Críticas y desafíos en la implantación Aunque la norma se presenta como una herramienta para ganar eficacia, su éxito dependerá de varios factores. Expertos en administración de justicia señalan que reorganizaciones de esta envergadura requieren una dotación de personal adecuada y estable, así como formación específica para el funcionamiento por servicios comunes. La transición desde el modelo tradicional, más vinculado a juzgados individuales, hacia una estructura compartida y centralizada puede encontrar resistencias internas y necesitar un periodo de adaptación.
Otro punto de observación es la disparidad de modelos entre partidos judiciales. Mientras Pamplona contará con una estructura altamente especializada, otros territorios dispondrán de modelos más integrados. La administración deberá demostrar que esta diferenciación no genera desigualdad en la calidad del servicio prestado a la ciudadanía en función de su lugar de residencia. Además, la efectividad del nuevo sistema estará supeditada a la aprobación de los protocolos de actuación por parte de los Secretarios de Gobierno, que son los que determinarán el funcionamiento día a día.

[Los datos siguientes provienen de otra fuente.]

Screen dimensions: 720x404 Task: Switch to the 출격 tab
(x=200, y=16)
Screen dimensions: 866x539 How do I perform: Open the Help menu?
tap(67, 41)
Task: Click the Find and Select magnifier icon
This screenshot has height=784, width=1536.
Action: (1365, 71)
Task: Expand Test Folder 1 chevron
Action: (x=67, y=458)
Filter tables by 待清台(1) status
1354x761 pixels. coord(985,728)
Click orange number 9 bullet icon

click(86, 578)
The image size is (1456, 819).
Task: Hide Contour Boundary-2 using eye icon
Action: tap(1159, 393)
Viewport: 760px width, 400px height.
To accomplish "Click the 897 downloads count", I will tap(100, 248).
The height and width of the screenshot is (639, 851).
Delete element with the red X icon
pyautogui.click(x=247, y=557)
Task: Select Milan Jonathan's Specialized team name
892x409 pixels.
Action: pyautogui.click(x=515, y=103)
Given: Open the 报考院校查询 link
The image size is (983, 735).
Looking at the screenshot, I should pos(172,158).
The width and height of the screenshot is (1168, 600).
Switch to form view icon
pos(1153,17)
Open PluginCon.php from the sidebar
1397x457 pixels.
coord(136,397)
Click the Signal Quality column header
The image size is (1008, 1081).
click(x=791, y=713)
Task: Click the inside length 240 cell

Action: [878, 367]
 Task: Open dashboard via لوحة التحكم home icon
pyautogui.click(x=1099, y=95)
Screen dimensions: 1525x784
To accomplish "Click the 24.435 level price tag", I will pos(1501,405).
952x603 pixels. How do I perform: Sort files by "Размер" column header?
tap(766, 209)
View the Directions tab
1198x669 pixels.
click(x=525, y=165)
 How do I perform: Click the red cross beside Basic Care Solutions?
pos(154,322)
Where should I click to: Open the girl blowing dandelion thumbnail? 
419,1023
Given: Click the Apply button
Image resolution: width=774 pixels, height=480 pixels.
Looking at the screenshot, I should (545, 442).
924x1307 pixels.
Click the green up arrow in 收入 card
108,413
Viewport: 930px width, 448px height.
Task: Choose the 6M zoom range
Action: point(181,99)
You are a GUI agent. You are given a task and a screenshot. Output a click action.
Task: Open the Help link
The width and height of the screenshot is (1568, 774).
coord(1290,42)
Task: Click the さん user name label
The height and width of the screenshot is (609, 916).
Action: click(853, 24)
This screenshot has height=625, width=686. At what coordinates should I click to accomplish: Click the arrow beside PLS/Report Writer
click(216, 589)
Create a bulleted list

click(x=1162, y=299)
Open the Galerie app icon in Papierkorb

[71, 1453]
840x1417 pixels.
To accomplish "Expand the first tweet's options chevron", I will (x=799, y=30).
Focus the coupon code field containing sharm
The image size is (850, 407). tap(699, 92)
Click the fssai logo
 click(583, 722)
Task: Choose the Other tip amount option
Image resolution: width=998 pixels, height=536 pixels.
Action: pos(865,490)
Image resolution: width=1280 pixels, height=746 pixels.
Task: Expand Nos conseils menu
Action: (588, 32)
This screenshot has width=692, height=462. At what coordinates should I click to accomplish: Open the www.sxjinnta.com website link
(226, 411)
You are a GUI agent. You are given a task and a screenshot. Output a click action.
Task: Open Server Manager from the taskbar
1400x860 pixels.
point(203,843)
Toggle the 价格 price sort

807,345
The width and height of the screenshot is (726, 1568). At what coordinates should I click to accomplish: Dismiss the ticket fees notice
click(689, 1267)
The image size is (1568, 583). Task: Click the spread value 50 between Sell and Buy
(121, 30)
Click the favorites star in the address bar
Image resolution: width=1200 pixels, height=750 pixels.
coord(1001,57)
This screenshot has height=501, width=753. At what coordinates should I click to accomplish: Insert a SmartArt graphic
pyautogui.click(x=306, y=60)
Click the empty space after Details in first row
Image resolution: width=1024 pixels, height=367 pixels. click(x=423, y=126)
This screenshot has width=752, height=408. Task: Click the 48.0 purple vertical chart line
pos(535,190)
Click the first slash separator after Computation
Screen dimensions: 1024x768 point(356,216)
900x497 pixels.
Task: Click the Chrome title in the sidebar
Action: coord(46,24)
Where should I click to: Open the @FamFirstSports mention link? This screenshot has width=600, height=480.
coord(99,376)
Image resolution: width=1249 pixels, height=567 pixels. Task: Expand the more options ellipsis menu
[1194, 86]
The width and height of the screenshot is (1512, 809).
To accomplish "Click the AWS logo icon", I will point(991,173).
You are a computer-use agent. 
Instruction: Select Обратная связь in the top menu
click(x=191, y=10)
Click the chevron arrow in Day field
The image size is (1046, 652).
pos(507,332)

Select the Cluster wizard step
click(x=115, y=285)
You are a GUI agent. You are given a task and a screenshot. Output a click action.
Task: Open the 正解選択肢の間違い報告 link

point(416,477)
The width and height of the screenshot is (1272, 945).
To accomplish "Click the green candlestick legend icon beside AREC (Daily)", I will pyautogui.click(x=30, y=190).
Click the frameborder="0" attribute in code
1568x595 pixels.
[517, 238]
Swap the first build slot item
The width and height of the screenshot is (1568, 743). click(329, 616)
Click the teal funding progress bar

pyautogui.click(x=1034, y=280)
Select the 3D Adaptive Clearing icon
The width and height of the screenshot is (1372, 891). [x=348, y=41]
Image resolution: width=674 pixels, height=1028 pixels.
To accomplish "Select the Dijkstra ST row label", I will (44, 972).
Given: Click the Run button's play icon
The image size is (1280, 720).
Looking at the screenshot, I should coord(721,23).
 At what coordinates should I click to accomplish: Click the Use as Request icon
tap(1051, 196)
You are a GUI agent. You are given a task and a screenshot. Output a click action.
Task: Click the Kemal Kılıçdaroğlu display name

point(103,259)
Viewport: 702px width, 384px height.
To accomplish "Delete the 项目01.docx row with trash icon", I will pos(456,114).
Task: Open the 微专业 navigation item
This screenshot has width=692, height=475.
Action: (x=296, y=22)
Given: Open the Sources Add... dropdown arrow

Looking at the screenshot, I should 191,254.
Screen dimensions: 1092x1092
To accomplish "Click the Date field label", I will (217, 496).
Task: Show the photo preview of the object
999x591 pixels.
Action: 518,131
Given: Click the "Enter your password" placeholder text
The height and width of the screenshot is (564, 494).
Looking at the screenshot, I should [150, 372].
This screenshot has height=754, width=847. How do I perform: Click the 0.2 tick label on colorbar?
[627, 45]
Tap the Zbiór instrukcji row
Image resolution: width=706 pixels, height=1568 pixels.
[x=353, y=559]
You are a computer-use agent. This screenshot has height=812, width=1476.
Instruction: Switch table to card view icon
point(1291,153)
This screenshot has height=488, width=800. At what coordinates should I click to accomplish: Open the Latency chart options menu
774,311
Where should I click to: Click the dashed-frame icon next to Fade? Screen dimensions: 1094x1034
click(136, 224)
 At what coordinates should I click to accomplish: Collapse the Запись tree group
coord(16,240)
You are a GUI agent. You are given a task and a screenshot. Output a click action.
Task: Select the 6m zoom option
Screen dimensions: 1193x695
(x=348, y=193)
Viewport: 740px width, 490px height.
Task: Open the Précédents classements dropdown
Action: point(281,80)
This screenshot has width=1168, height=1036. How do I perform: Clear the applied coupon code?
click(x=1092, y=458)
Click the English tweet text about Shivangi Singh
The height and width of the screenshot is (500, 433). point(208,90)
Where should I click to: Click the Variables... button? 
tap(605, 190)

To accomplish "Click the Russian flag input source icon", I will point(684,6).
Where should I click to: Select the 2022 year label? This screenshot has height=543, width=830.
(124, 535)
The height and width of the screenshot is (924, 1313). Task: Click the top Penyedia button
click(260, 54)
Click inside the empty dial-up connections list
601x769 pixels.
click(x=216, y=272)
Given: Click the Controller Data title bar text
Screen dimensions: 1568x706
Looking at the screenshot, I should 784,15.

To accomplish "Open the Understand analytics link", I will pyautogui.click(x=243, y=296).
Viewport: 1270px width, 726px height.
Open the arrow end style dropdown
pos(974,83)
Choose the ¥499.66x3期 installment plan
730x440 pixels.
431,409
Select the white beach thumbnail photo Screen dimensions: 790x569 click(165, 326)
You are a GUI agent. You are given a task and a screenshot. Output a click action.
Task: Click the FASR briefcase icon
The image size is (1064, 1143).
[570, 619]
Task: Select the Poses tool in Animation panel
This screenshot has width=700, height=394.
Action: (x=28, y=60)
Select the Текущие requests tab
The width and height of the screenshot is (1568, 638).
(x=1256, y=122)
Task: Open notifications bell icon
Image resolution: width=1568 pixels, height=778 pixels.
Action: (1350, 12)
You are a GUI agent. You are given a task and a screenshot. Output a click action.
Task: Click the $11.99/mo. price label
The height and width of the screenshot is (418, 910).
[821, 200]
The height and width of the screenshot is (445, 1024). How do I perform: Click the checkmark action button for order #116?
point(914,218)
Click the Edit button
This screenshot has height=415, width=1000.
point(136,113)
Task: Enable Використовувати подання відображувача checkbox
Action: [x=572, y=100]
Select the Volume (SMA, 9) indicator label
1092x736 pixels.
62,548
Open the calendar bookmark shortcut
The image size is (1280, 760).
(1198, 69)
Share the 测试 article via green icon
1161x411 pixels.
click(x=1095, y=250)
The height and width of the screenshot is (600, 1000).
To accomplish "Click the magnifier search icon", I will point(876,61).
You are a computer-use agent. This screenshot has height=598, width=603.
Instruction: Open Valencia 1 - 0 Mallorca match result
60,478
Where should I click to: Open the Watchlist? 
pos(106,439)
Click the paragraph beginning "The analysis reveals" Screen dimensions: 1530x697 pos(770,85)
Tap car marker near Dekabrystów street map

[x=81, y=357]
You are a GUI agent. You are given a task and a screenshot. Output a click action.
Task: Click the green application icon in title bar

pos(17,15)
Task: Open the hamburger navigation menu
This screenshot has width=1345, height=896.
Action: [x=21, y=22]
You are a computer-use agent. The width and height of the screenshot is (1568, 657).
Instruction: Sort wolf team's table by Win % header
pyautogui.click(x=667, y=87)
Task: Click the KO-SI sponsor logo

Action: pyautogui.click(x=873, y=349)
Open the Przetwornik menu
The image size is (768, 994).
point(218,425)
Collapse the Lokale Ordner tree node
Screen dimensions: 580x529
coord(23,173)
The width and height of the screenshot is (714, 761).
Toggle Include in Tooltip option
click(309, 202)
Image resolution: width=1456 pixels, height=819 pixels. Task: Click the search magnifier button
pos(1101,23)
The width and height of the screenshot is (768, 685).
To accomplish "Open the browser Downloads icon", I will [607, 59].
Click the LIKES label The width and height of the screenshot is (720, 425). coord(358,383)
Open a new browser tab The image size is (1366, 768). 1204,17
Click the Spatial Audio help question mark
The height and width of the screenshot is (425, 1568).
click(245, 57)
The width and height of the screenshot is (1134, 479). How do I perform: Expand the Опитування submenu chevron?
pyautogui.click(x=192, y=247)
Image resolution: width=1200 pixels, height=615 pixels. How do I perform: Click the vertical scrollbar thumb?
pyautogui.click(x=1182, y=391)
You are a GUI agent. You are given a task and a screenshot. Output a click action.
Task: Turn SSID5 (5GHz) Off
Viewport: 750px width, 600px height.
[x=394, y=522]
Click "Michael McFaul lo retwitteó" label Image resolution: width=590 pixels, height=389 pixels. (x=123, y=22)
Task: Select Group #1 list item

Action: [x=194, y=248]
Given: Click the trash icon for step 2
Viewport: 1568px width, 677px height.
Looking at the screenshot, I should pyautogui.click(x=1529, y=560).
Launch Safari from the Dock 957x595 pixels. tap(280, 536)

La resolución entra en vigor al día siguiente de su firma y notificación, aunque su aplicación práctica se liga a la constitución progresiva de los nuevos Tribunales de Instancia. Se enmarca en un proceso de modernización de la Justicia que pretende paliar problemas endémicos como la congestión de los juzgados y la lentitud procesal. El tiempo dirá si esta reestructuración organizativa, centrada en la racionalización de recursos, logra traducirse en una justicia más ágil y accesible para los navarros.